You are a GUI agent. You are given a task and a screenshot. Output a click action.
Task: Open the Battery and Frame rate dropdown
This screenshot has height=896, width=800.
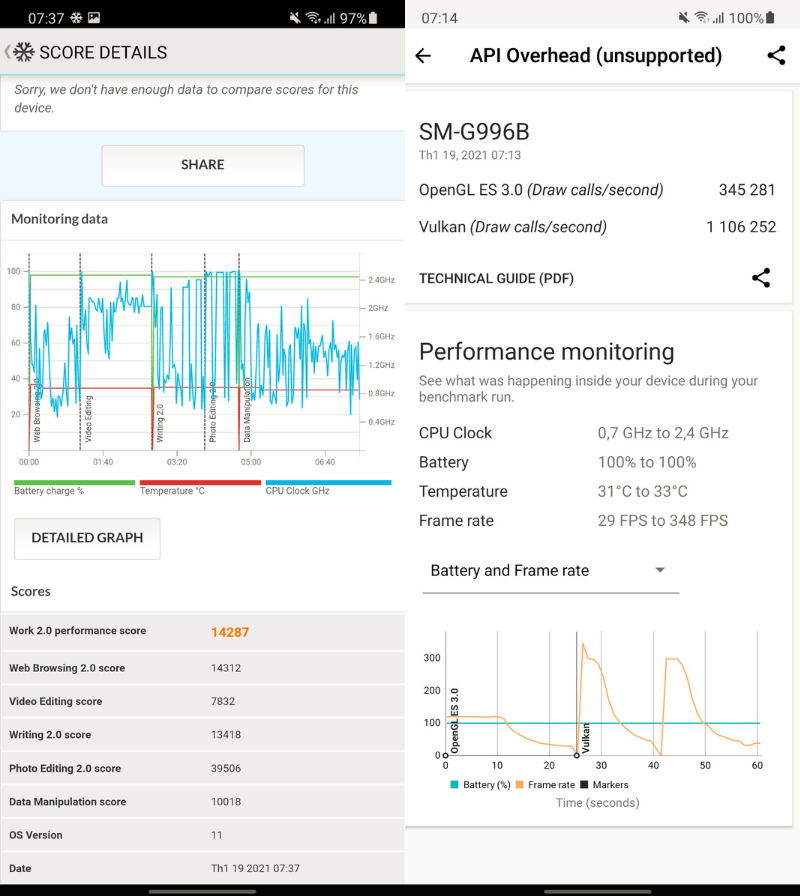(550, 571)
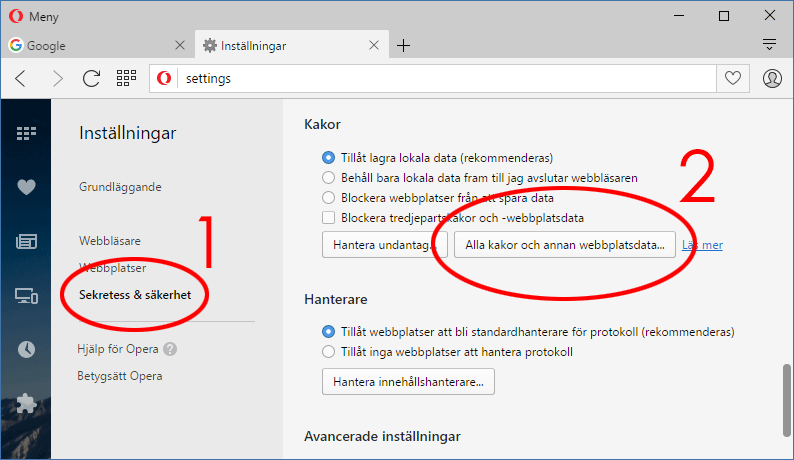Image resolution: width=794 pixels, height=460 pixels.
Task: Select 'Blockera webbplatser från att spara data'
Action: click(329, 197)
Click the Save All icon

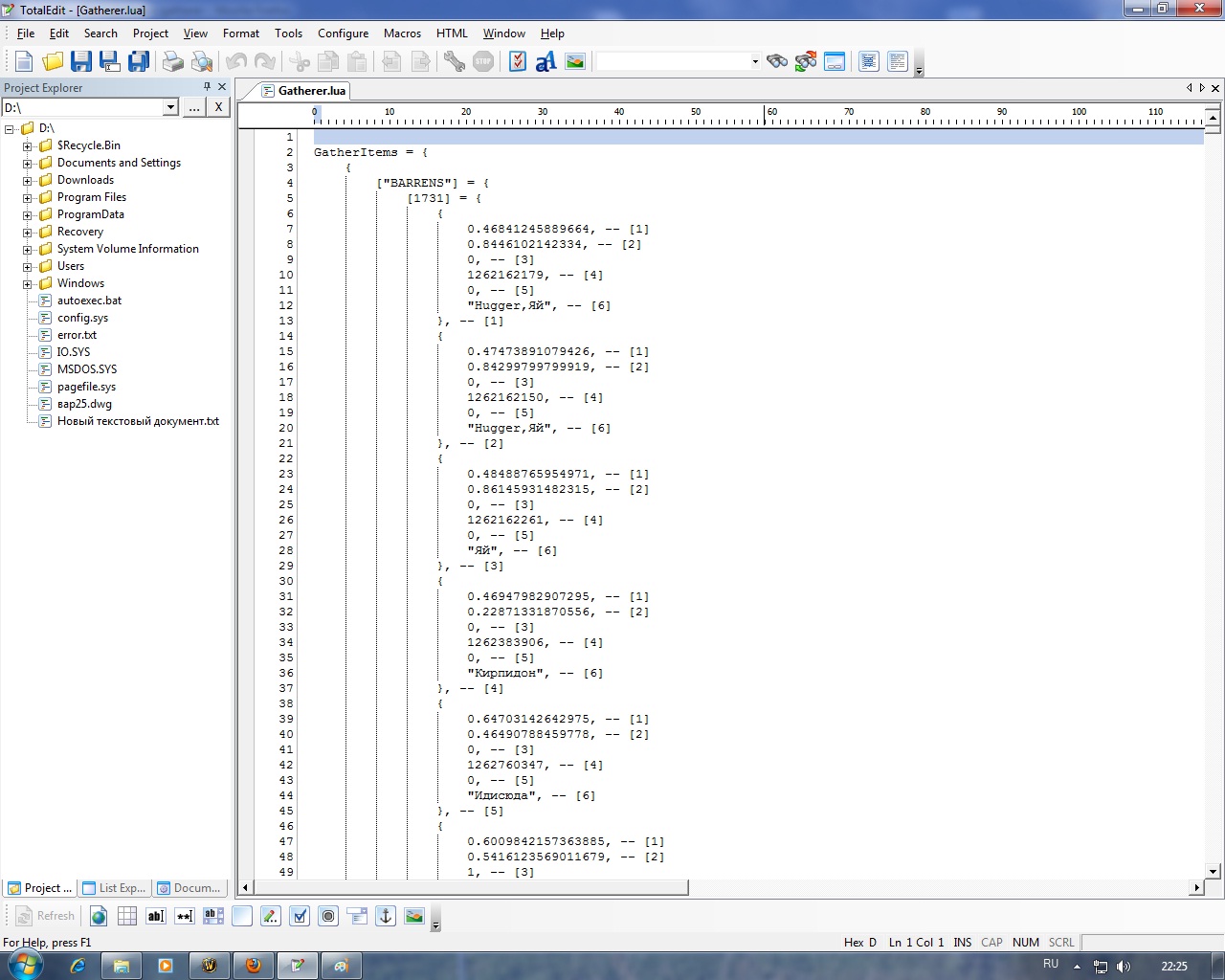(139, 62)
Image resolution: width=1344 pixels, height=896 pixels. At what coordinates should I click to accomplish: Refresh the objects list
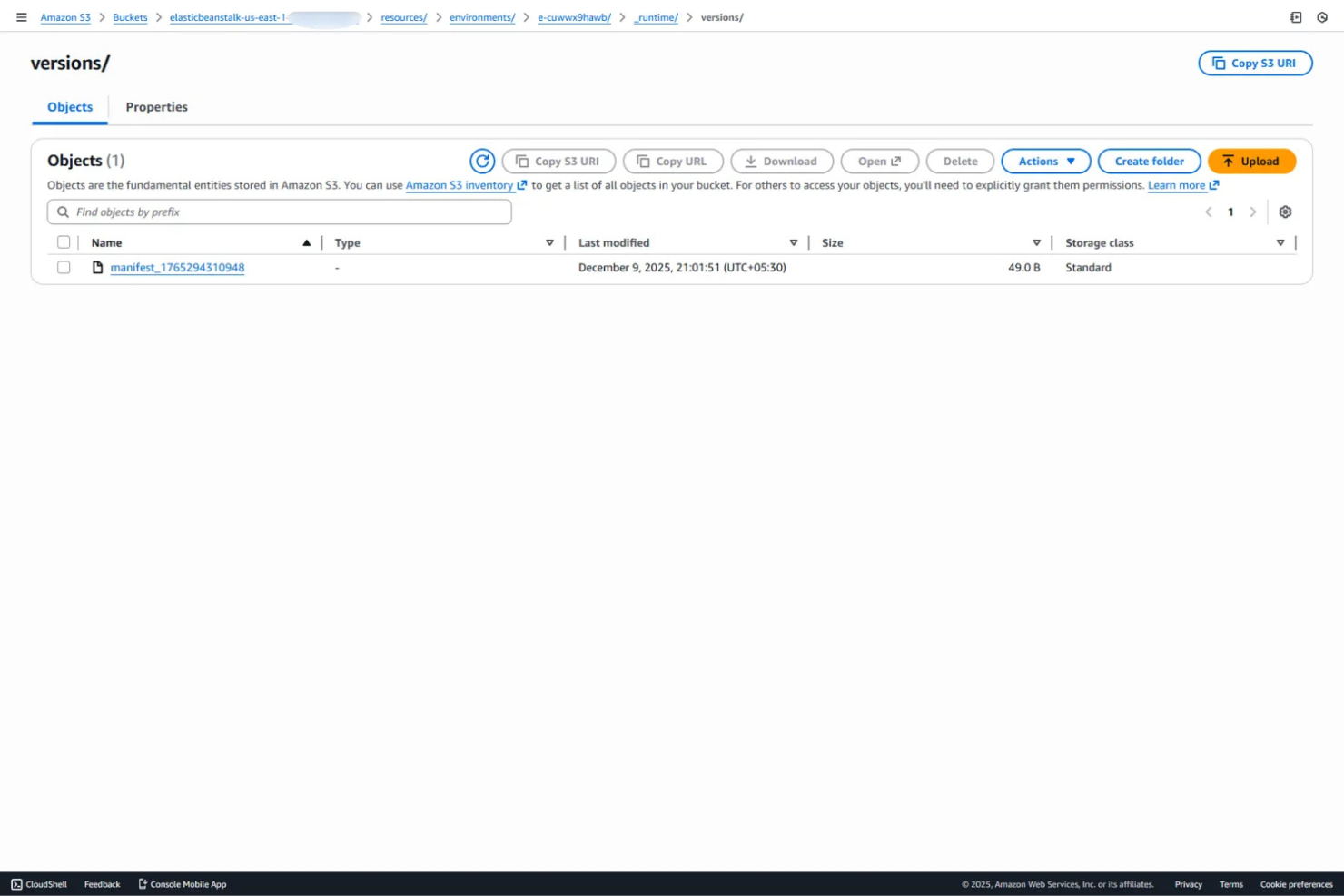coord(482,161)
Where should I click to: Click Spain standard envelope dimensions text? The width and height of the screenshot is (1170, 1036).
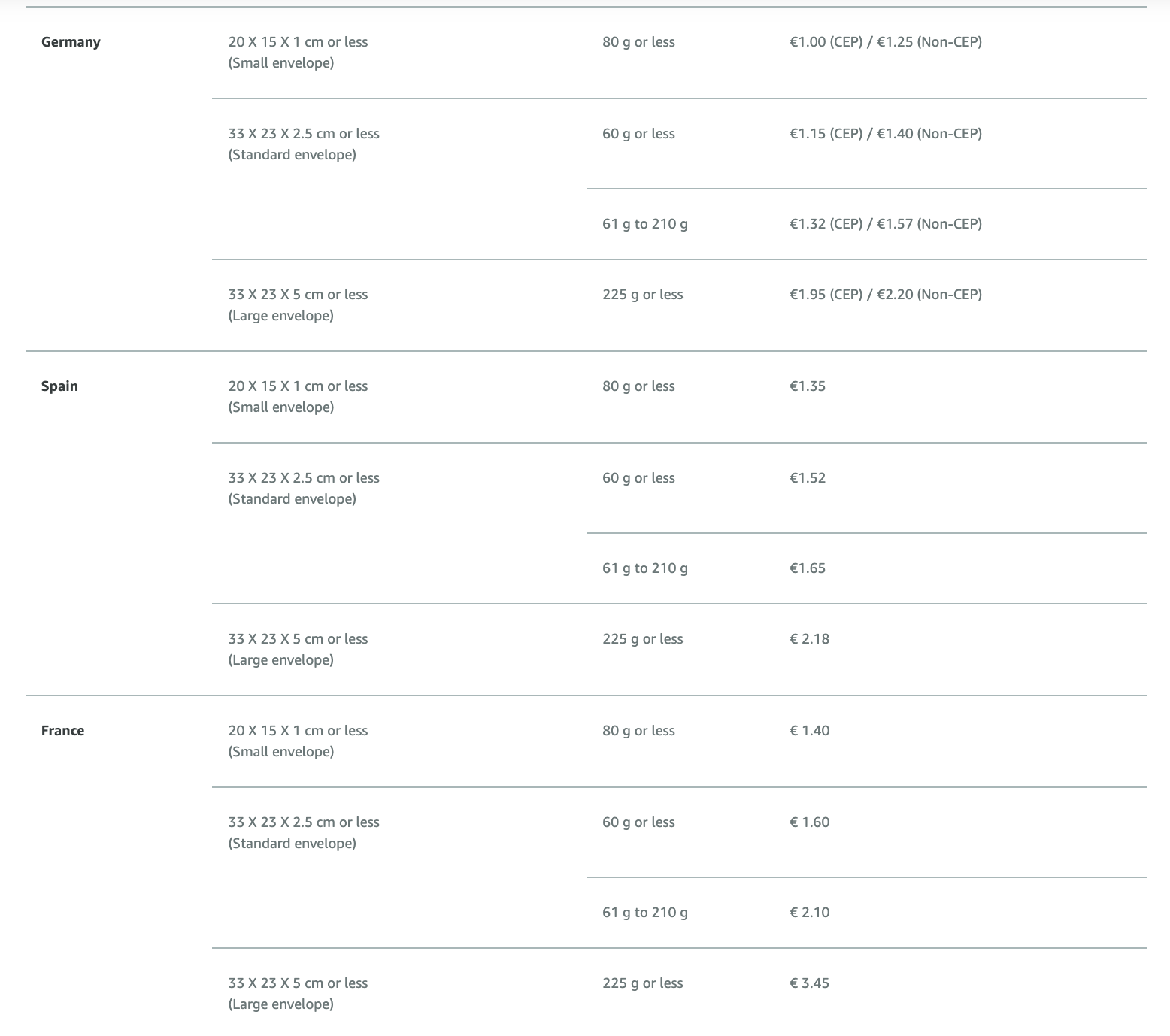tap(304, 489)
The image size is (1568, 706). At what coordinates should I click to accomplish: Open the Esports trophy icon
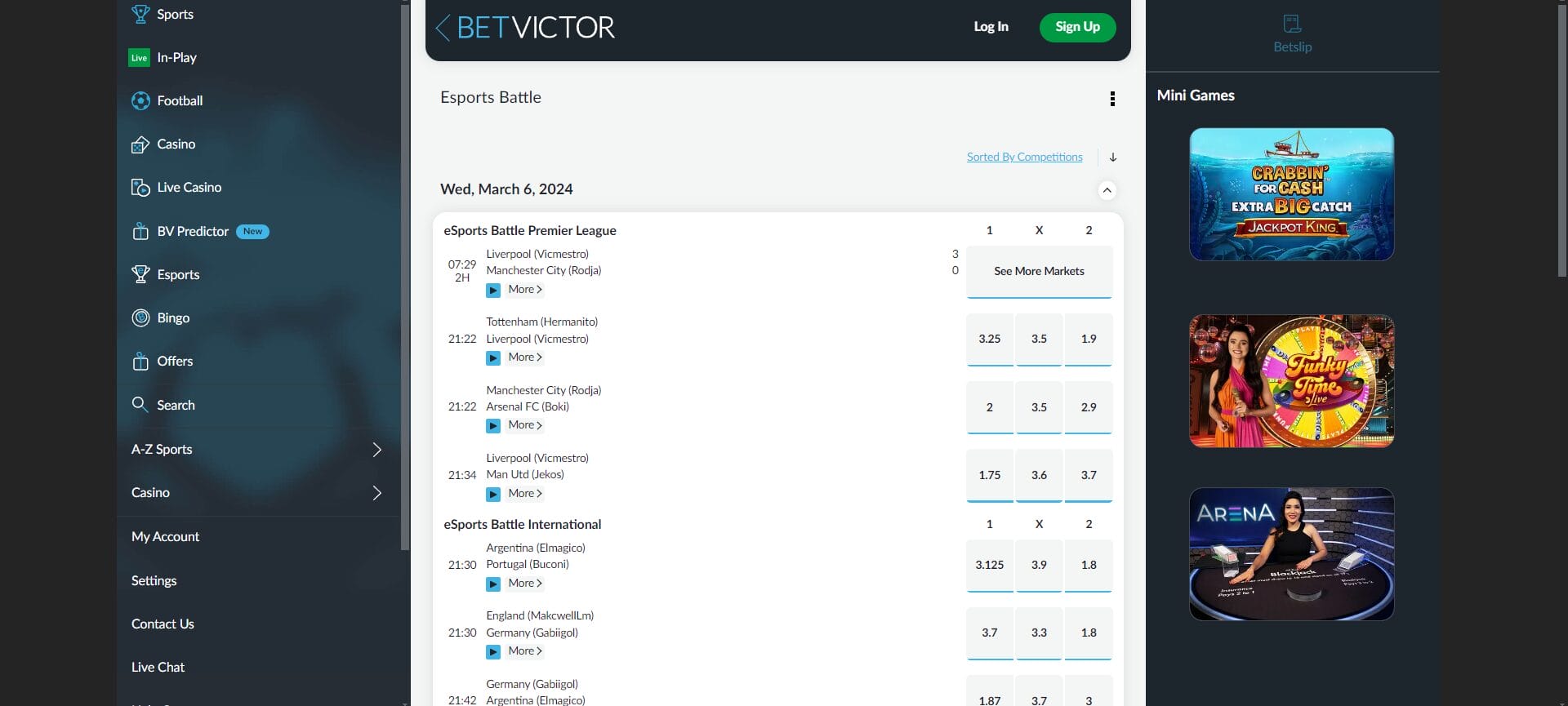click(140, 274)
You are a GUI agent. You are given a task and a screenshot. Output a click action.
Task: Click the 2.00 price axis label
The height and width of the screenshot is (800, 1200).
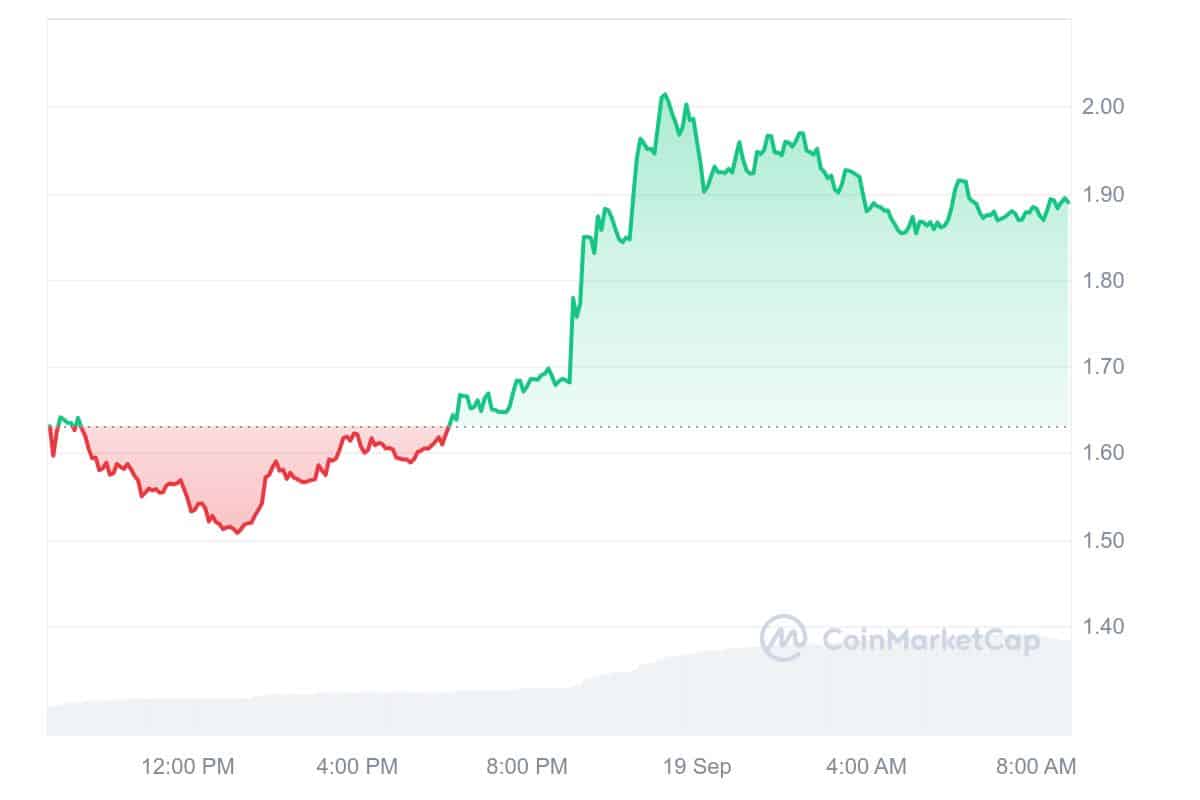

....

WHAT NEEDS TO BE DONE – Where an entry holds a picture, leave the picture out and output the rest exactly.

ANSWER FOR THIS EXERCISE –
You are a GUI agent. You are given a task and a screenshot. Output a click action.
Task: Open the Battery and Frame rate dropdown
This screenshot has height=896, width=800.
(550, 571)
Image resolution: width=794 pixels, height=460 pixels.
Task: Select 'Blockera webbplatser från att spara data'
Action: click(329, 197)
Click the Save All icon

(139, 62)
Image resolution: width=1344 pixels, height=896 pixels. At what coordinates should I click to accomplish: Refresh the objects list
coord(482,161)
Where should I click to: Click Spain standard envelope dimensions text? The width and height of the screenshot is (1170, 1036).
tap(304, 489)
The image size is (1568, 706). At what coordinates should I click to accomplish: Open the Esports trophy icon
click(140, 274)
You are a GUI agent. You are given a task and a screenshot. Output a click action.
Task: Click the 2.00 price axis label
The height and width of the screenshot is (800, 1200).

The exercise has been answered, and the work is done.